И впрямь. Чего это я? При чем здесь он?
– Ничего. Это я так. Не сердись…
Арт повеселел. Он любил, когда перед ним извинялись, а мои слова звучали почти как извинение.
– Слушай, я вспомнил, у нас на двери подъезда висит объявление: «Вскрытие замков любой сложности». И там – номер телефона. Давай, я сейчас позвоню по мобильному домой, мама спустится, посмотрит номер, скажет мне…
Он замолчал. Наверное, прочел что-то в моих глазах.
– Арти, давай лучше триста пятьдесят шесть раз хором повторим: «Сезам, откройся!». Если уж и это не поможет, то придется ломать дверь. В твоей машине есть какие-нибудь инструменты?
– Откуда я знаю? Я же ее не ремонтирую, я на ней езжу.
Я взглянул на него и понял, что Арти даже не знает, как открывается капот.
– Пойдем вместе, посмотрим.
Мы вернулись к его шикарной «Тойоте», и Арт открыл багажник. Огромная дверь бесшумно откинулась на мягких петлях, и я увидел идеально чистый багажник, обитый какой-то ворсистой тканью.

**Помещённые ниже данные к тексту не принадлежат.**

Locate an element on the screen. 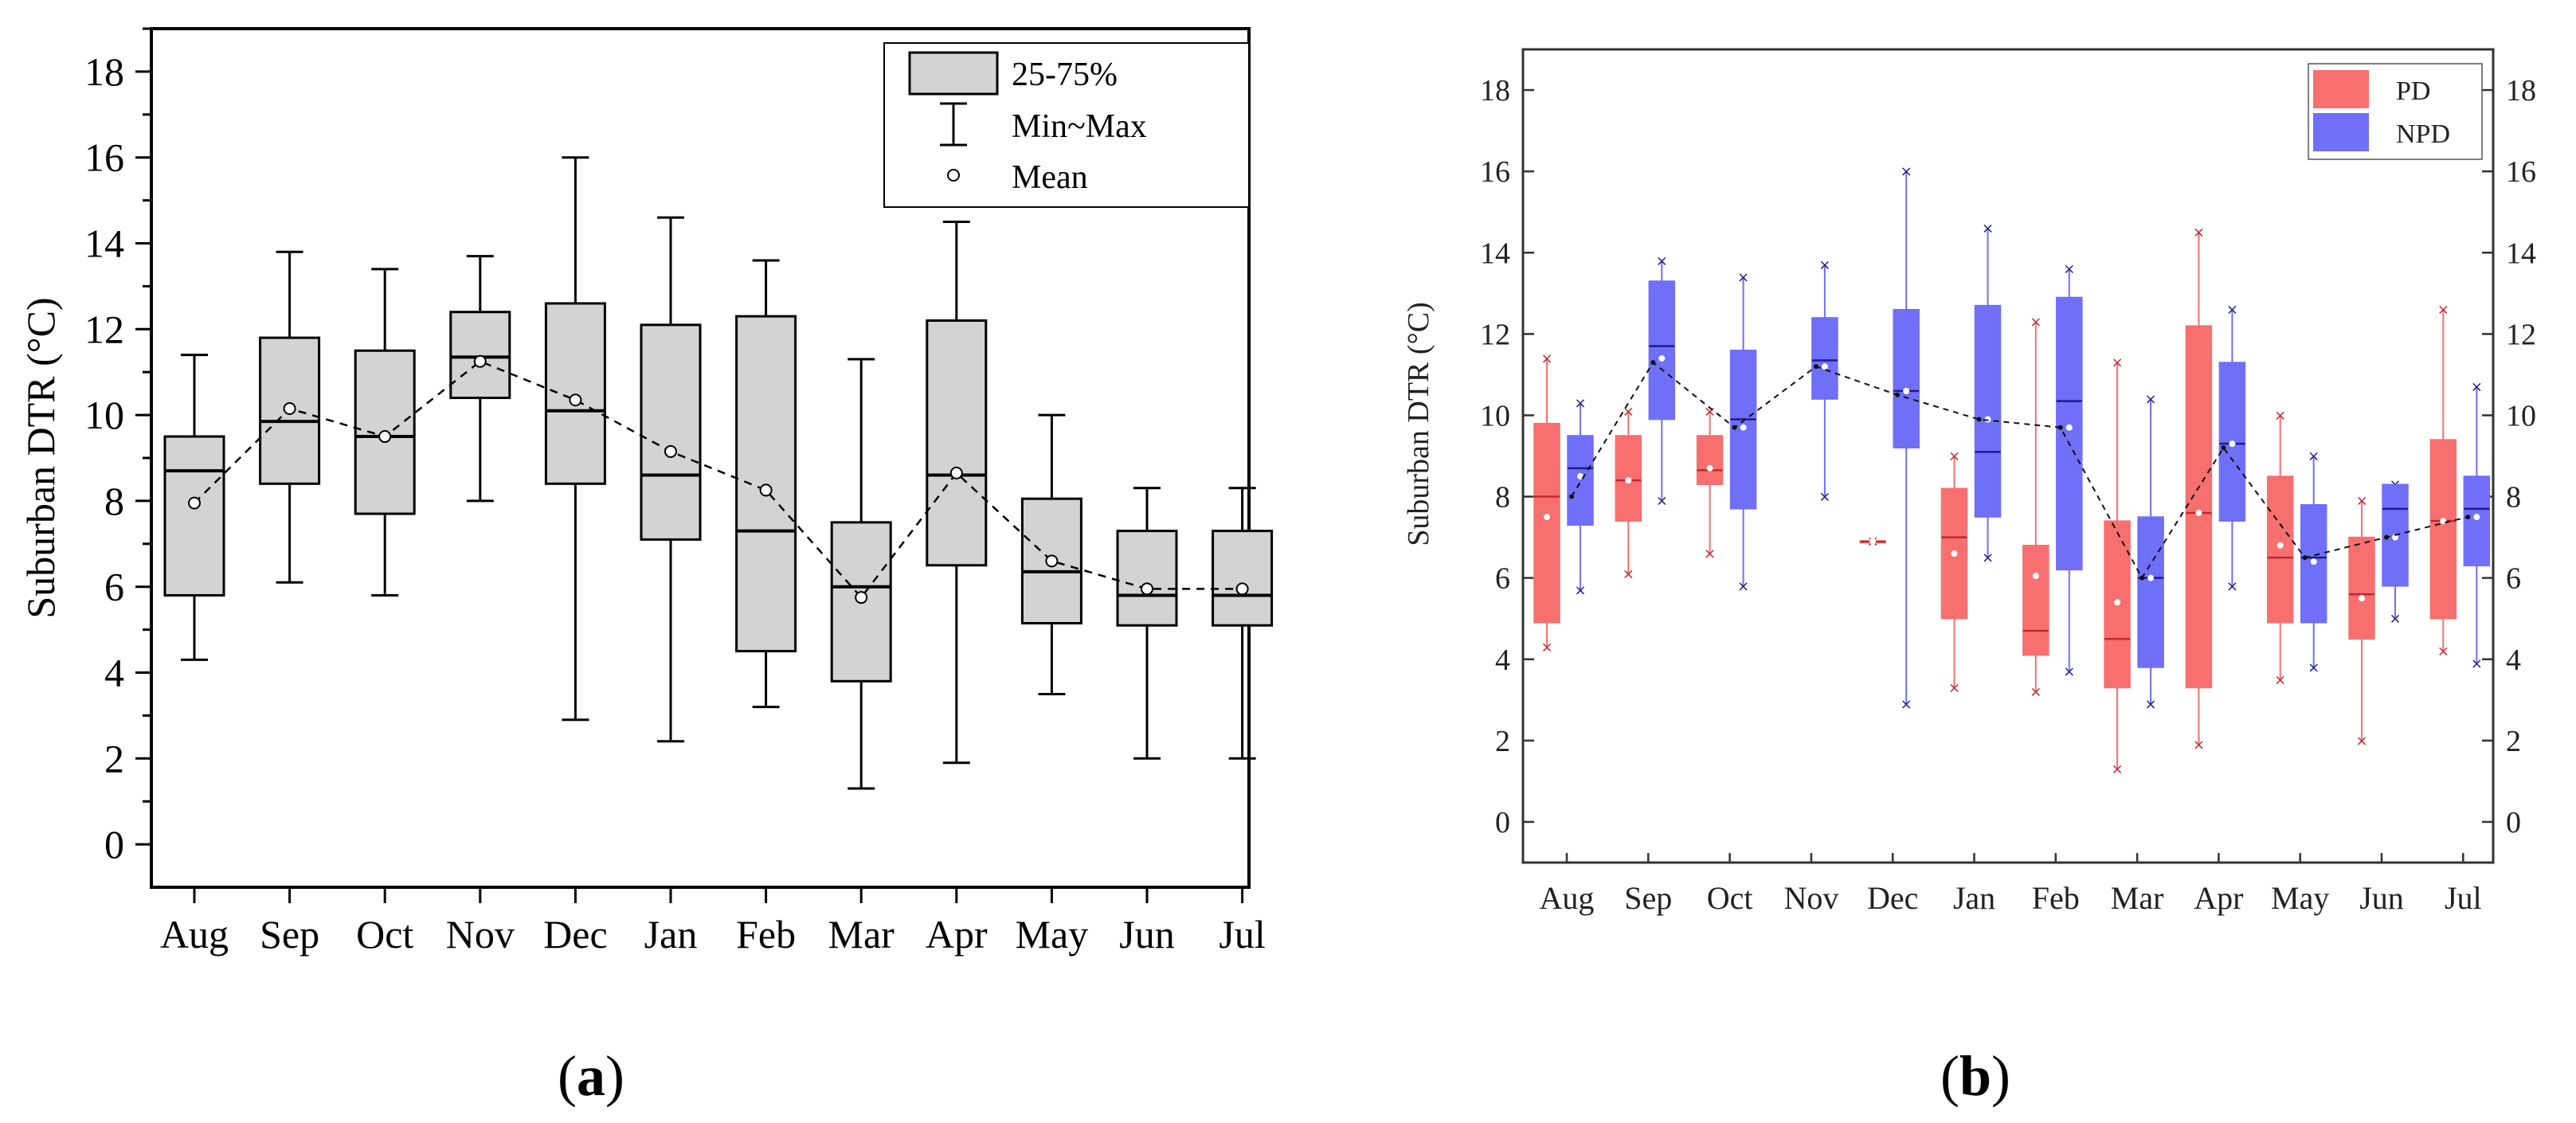  y-tick-label-right: 16 is located at coordinates (2521, 172).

Я поднял коврики и нашел компрессор, кейс с инструментами и баллонный ключ. На ум пришла старая загадка: «Что у хорошего водителя ржавеет, а у плохого – блестит? Гаечные ключи». У Арта ключи блестели, но не думаю, что он пользовался ими хоть раз.

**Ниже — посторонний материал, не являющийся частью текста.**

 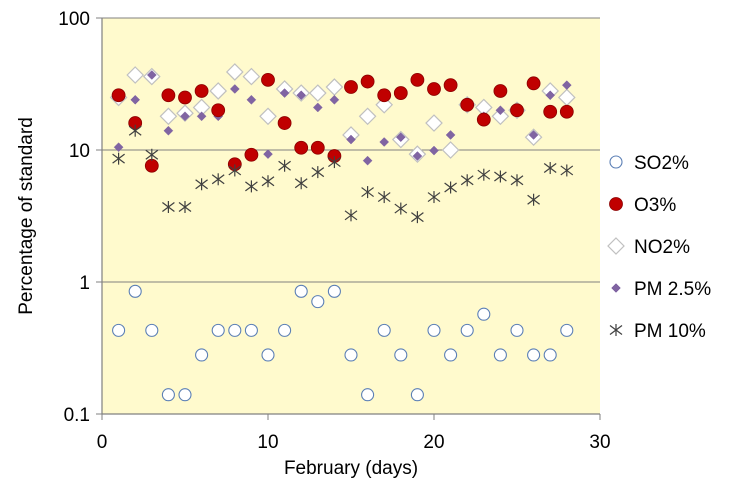 What do you see at coordinates (77, 416) in the screenshot?
I see `y-tick-label: 0.1` at bounding box center [77, 416]. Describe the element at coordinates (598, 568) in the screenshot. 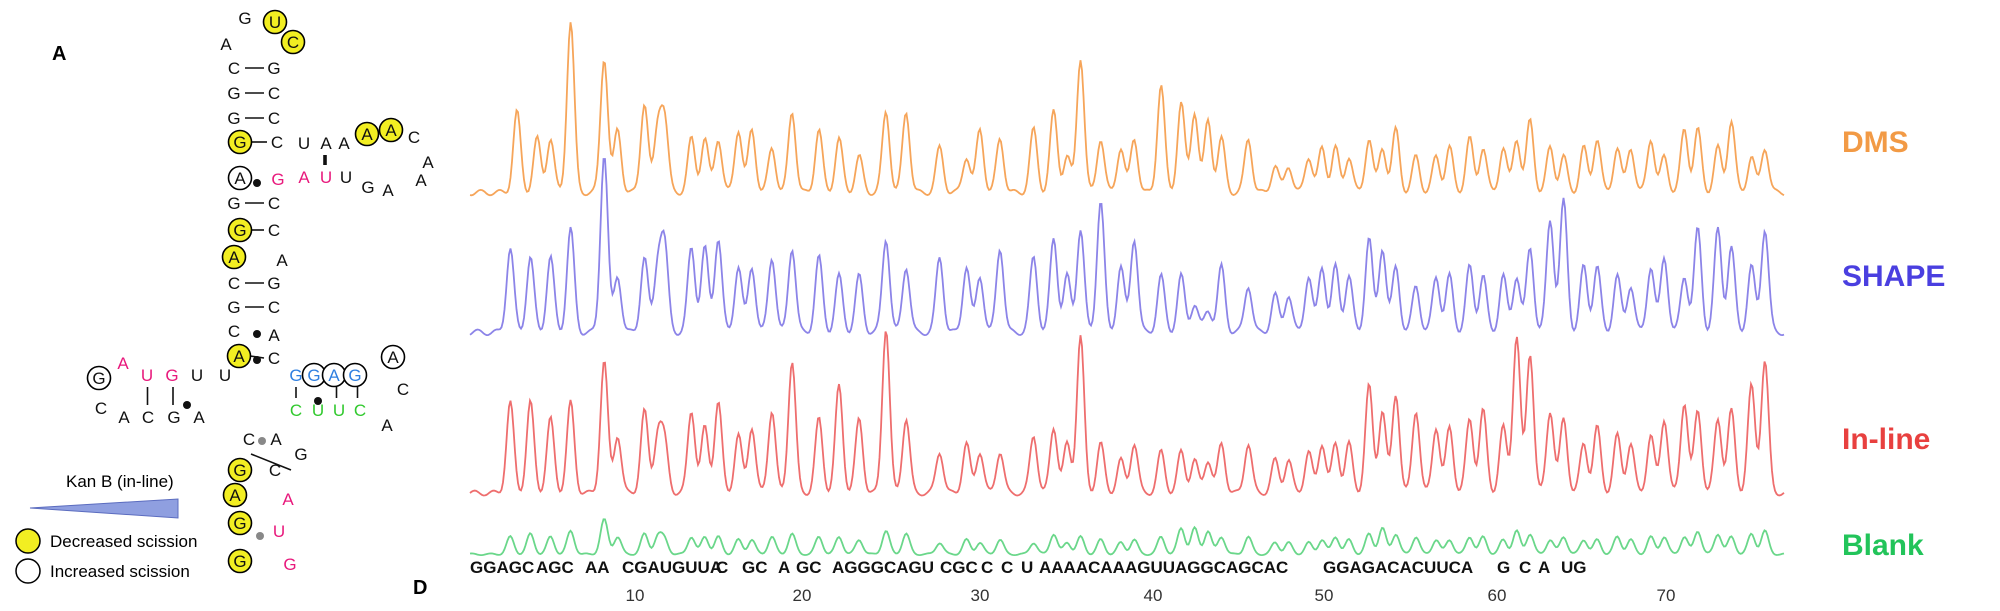

I see `sequence-group: AA` at that location.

Ковыряться в своих убитых «шестерках» – это удел мальчиков попроще, вроде меня.
Я открыл кейс и нашел там здоровую никелированную отвертку и молоток.
– Закрывай! – сказал я, предоставив Арту складывать все на место, а сам поспешил к сараю. Мне почему-то очень хотелось туда попасть.

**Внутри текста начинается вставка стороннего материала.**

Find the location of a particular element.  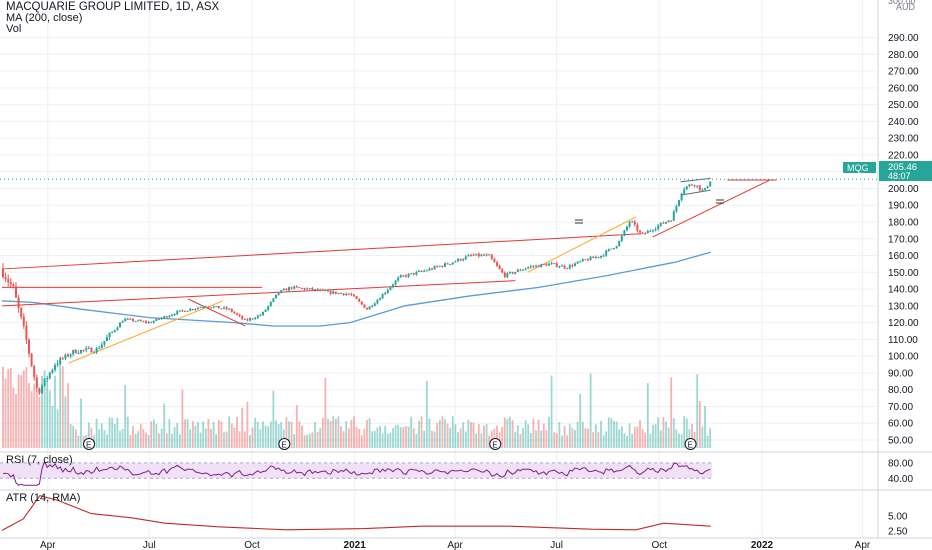

ma200-line is located at coordinates (356, 289).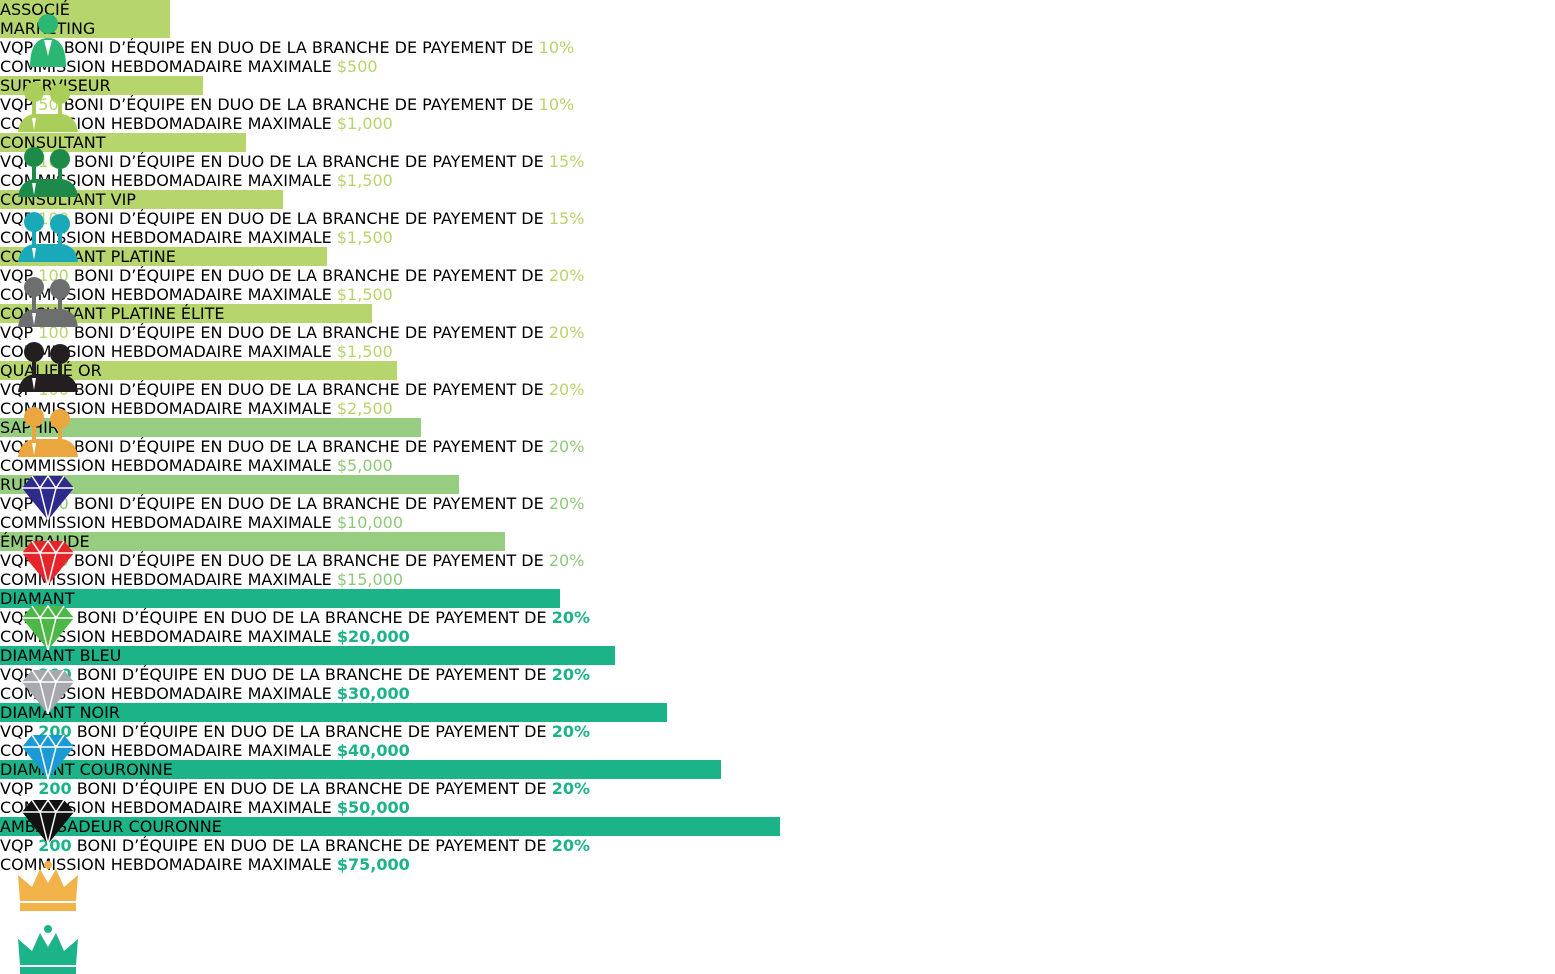  Describe the element at coordinates (778, 466) in the screenshot. I see `max-line: COMMISSION HEBDOMADAIRE MAXIMALE $5,000` at that location.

Но Арт поступил проще: хлопнул дверцей, и все. Наверное, он думал, что достаточно нажать на кнопку сигнализации, и ключи сами прыгнут в кейс, а кейс – накроется ковриком.
А может, он тоже хотел побыстрее попасть в сарай? Не знаю. Но лучше бы мы не торопились.
Однажды летом – тем самым, последним летом, после которого он ушел и тем самым летом, когда он рассказал мне ТАЙНУ – отец притащил на участок здоровое бревно. Я помню, как он его тащил – пропустив снизу толстую веревку и связав концы на голой спине.
Веревка и узел отпечатались на его красной коже, как резинка от трусов после долгого сна, но только гораздо сильнее.
Отец шел спиной вперед, наклонившись под углом в сорок пять градусов. Его пятки оставляли в мягкой сырой земле глубокие отпечатки, а за концом бревна тянулась длинная борозда.
Отец бросил бревно рядом с сараем, вытер пот со лба и подмигнул мне.
– Мы будем делать тотем! – сказал он.
Я помню, как терпко от него пахло: потом. В аромате лета, смешанного из множества различных запахов: скошенной травы, сладости клевера и липового цвета, я всегда ощущаю терпкий запах отцовского пота. А стоит мне закрыть глаза, и я чувствую колючие иголки его щетины.